St Paul's Church, Antwerp

  • St. Paul's Church/Sint-Pauluskerk: This church was originally part of a large Dominican convent. The complex was inaugurated in 1571. In the church you can see the decoration of some of Antwerp's famous masters such as Rubens and van Dyck.
  • Great Market Square/Grote Markt: Grote Markt is the heart of the old city of Antwerp, and the name also means the Great Square. Most interesting is the town hall on the western side of the square and the many Flemish Renaissance buildings.

Het Steen, Antwerp

  • Het Steen: The castle of Het Steen is Antwerp's oldest building.
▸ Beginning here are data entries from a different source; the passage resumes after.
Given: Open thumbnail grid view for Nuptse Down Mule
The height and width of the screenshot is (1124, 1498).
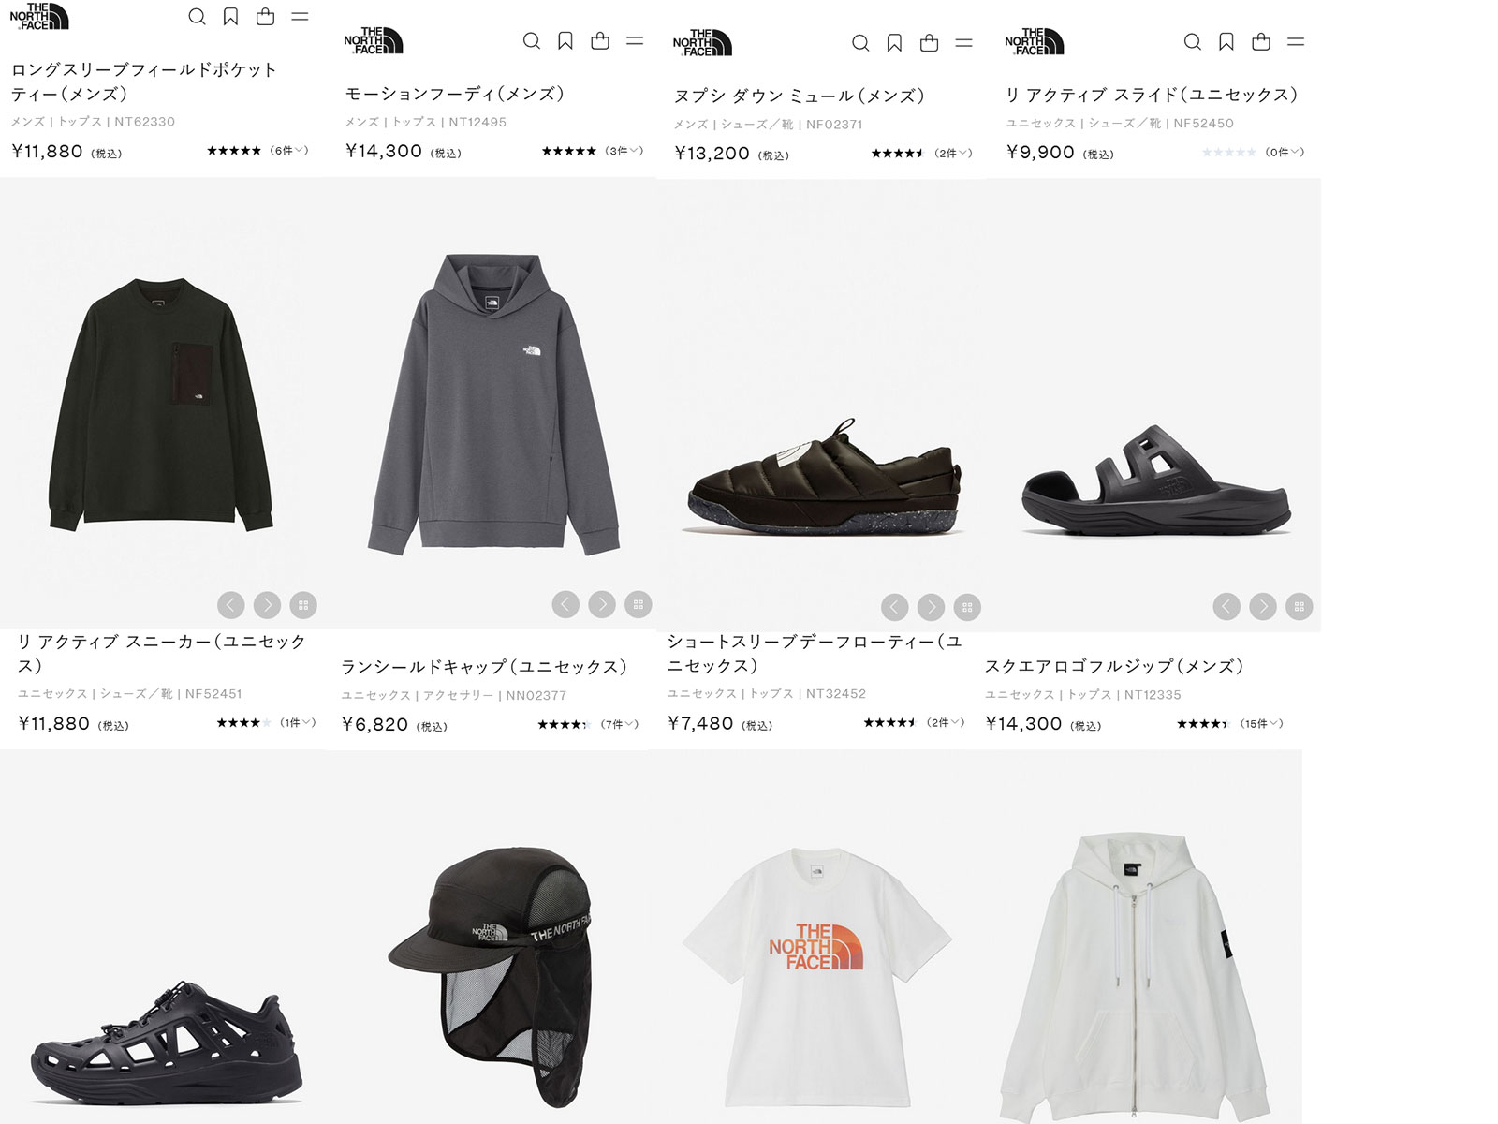Looking at the screenshot, I should pyautogui.click(x=967, y=608).
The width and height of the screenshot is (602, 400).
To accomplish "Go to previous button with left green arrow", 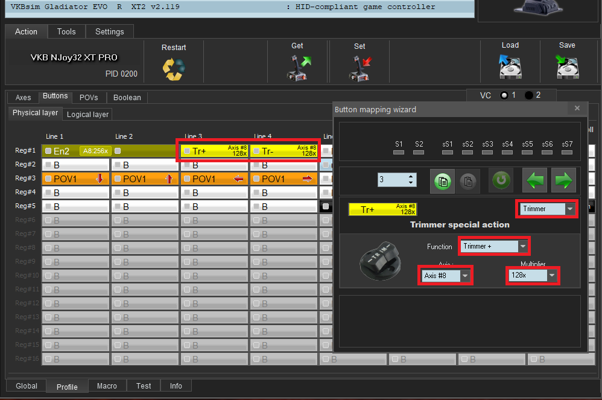I will [534, 180].
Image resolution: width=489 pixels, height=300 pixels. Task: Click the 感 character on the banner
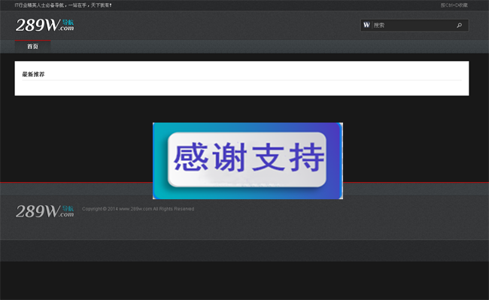click(191, 157)
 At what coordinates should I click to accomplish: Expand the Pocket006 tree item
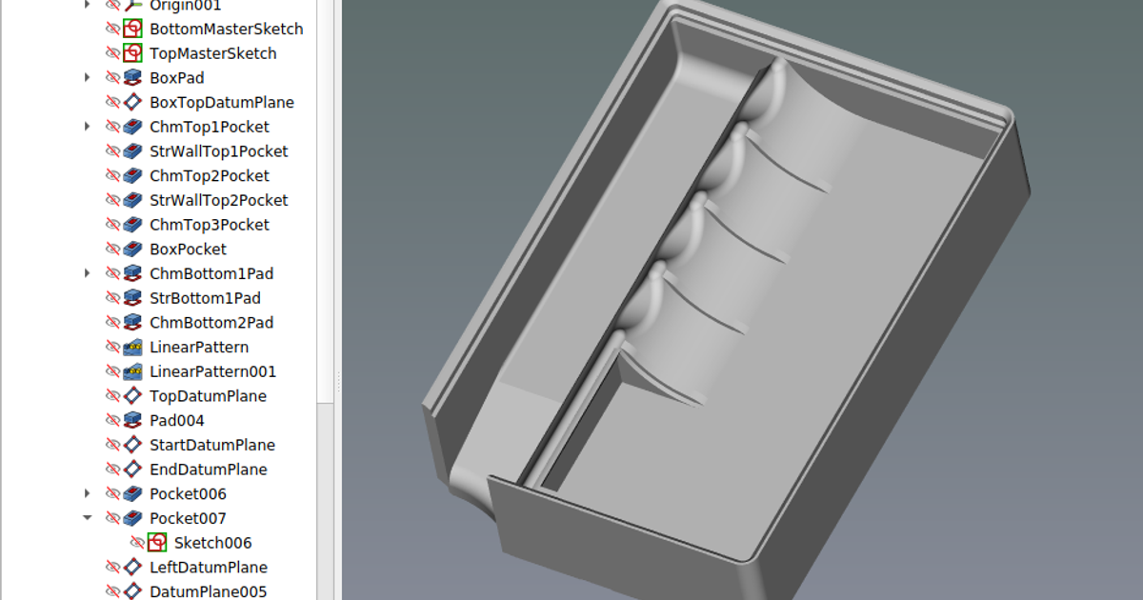tap(87, 493)
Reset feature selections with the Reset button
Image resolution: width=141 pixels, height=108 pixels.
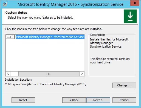tap(23, 100)
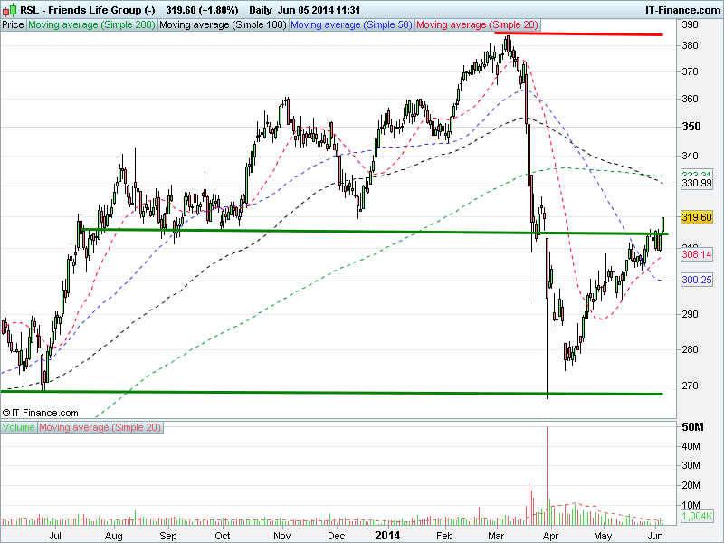Toggle the Moving average (Simple 50) legend
724x543 pixels.
point(351,24)
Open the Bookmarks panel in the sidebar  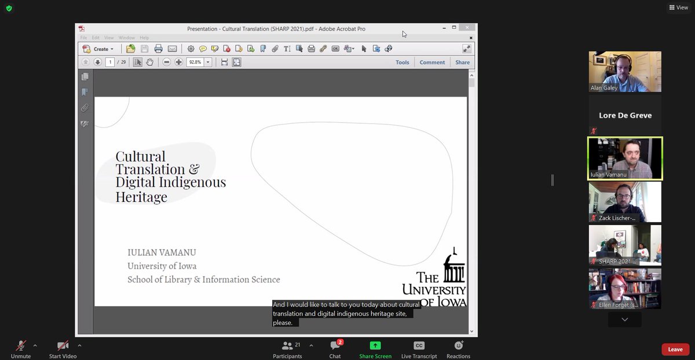(85, 91)
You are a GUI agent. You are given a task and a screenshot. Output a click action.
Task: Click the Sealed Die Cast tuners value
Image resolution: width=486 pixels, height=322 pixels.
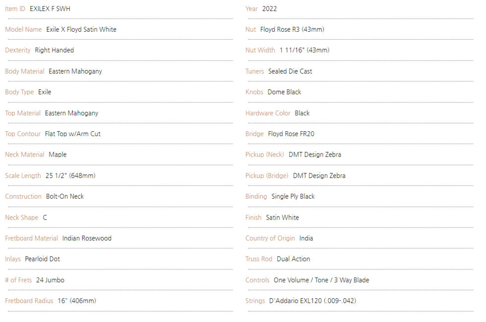[290, 72]
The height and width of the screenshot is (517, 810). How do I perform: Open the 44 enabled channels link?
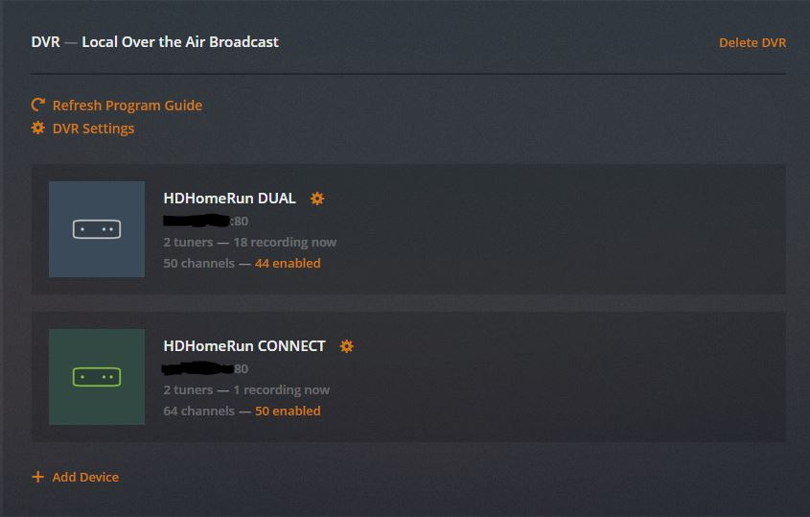pos(288,263)
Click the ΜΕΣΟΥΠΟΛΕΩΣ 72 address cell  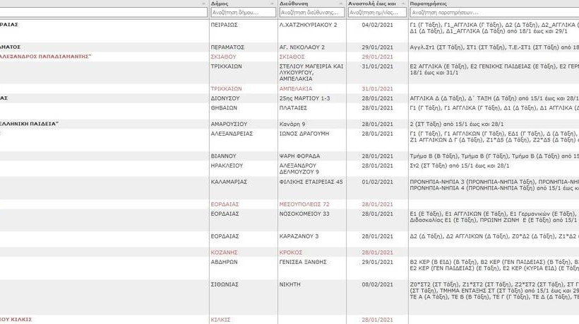[304, 204]
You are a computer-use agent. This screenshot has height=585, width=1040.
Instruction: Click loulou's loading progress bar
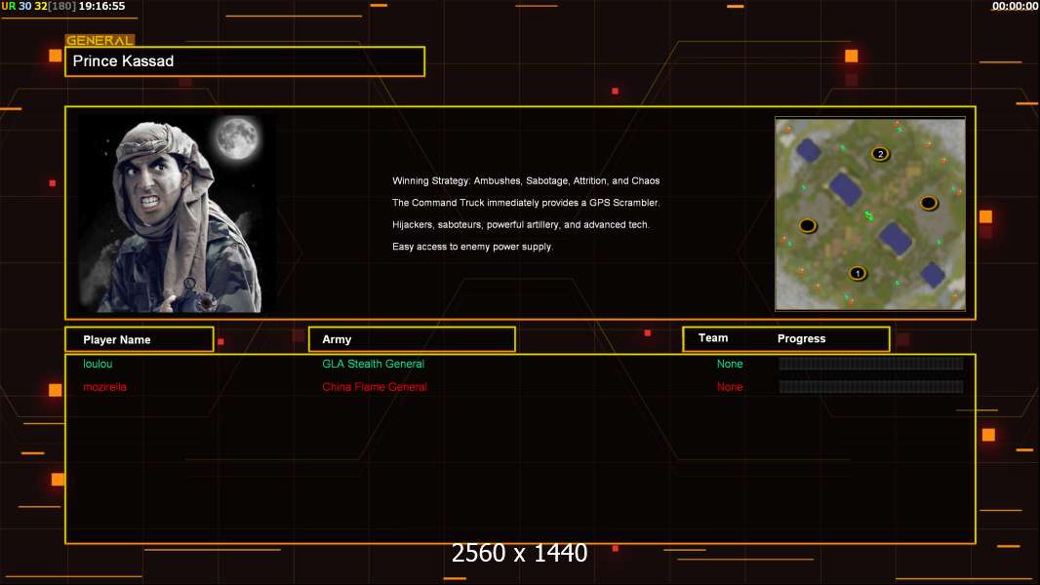click(x=871, y=363)
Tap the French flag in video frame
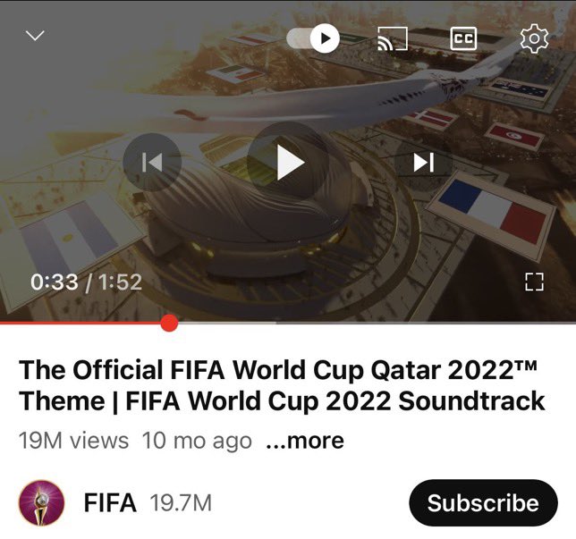 493,211
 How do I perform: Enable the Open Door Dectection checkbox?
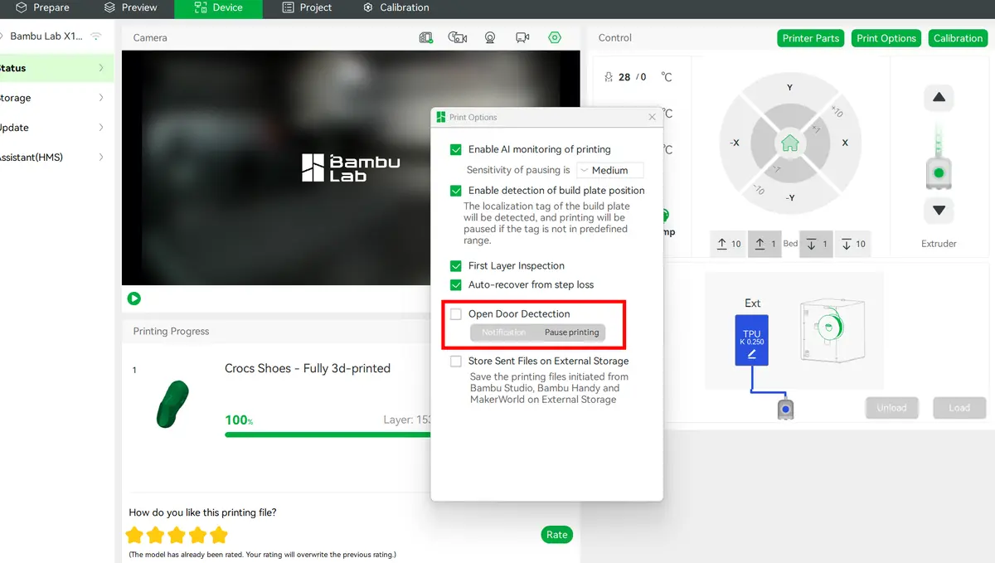click(455, 313)
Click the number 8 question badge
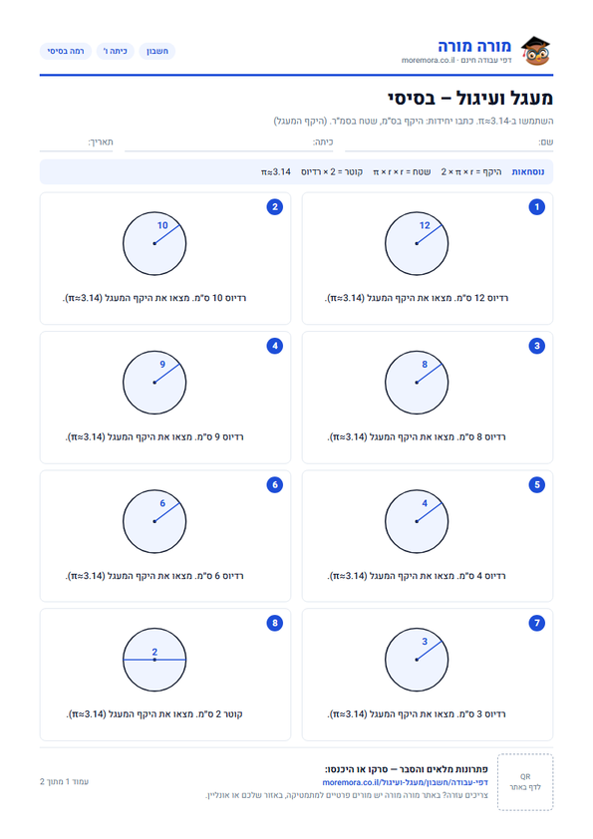Image resolution: width=593 pixels, height=839 pixels. (x=274, y=623)
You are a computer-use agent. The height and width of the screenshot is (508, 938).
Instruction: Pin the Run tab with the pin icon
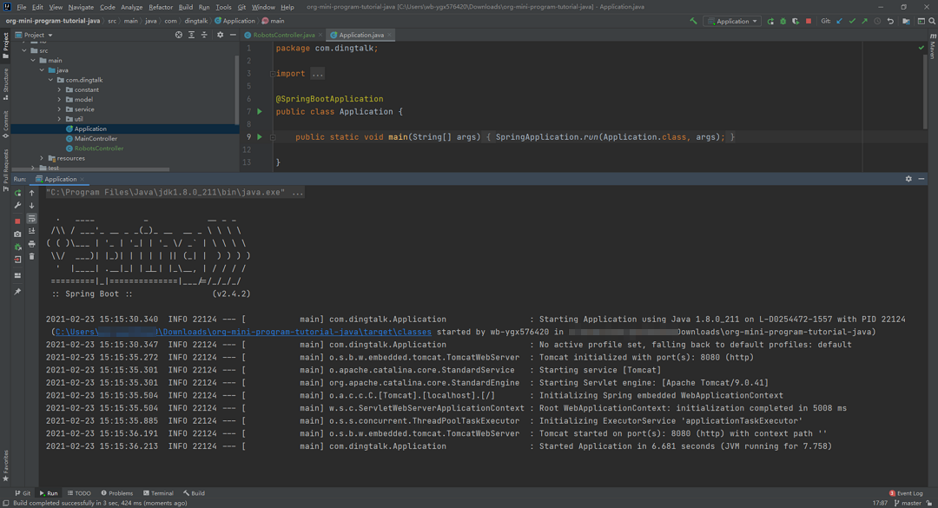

It was built 1200-1225 and is located on the river Schelde. With towers and spiers it is a real fairy tale castle, and today it is a museum.
  • Cathedral of Our Lady/Onze-Lieve-Vrouwekathedraal: Antwerp's Gothic Our Lady Cathedral was initially built from 1351 to 1521, but it has never been completed. The clearest example of this is that only one of the two planned towers was built.

Havenhuis, Antwerp

  • Port Authority Building/Havenhuis: This exciting building combines new and old within interesting architecture. The building complex lies down to the river and is the headquarters of Antwerp's port authorities.
  • St James' Church/Sint-Jacobskerk: This is the place where Antwerp's world-famous citizen Peter Paul Rubens is buried. His tomb lies behind the main altar of Onze Lieve Vrouwekapel. The painting of Our Lady was painted by Rubens for the occasion.
Trips in the area

Grote Markt, Brussels

  • Brussels: This is Belgium's capital with countless major sights. The city center is the Grote Markt/Grand Place, considered one of the most beautiful squares in the world of its time. And Manneken Pis pees just a few minutes walk from here.
  • Middelheim Museum: A little south of Antwerp's city center, you can find this beautiful sculpture park, which is built around the small castle of Middelheim. More than 300 sculptures have been put up in the large park area.
  • Leuven: The Flemish city of Leuven is the provincial capital of Flemish Brabant. The main sights are the Stadhuis and the Sint-Pieterskerk, both located on the Grote Markt.

Korenlei & Graslei, Ghent

  • Ghent: Ghent is one of the large cities in Flanders with a nice atmosphere in the nice city center. The town's history dates back to the 600's, when St. Amand founded two monasteries on the site. Today there are a lot of nice sights.
  • Bruges: Bruges' rich merchant and maritime history has created a tourist gem in western Flanders. The city's central squares are Markt and Burg, and in the city center you can see architecture from many centuries. The best known is the Het Belfort tower.
  • Rotterdam: Antwerp is close to the Netherlands, and Rotterdam is the country's modern metropolis with Europe's largest port. Unlike many other cities in the region, Rotterdam has many distinguished examples of modern architecture.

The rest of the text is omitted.